7 a.m.: Grab 4-liter Sea to Summit dry bag containing compass (in case I get lost), whistle (in case I need help) and Gerber knife (in case of something), and slip out while everyone else is asleep.

7:15 a.m.: Drive off with kayak, paddle, backup paddle (in case I lose the paddle) and life vest lashed to or otherwise stowed in the Jeep.

7:24 a.m.: Reach the shore, ease into the kayak with the plan of circling the Island of No Worries, begin paddling upstream.

7:35 a.m.: Spot a yellow and orange bobber tangled in a mass of tree limbs reaching up from the river.

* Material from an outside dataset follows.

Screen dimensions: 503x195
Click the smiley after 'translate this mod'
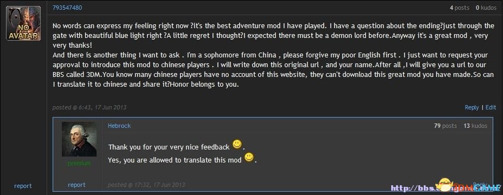[249, 157]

Liberate it with the knife (so that’s why I brought it), spot a fishing lure in the same mass and collect it as well. Continue on.

8:05 a.m.: Reach the upstream tip of the island, begin traveling downstream on the other side.

8:15 a.m.: Round the downstream side of the island and begin back upstream to the port.

8:25 a.m.: Land at a weed-covered boat ramp that I didn’t notice when I started. Load up the kayak.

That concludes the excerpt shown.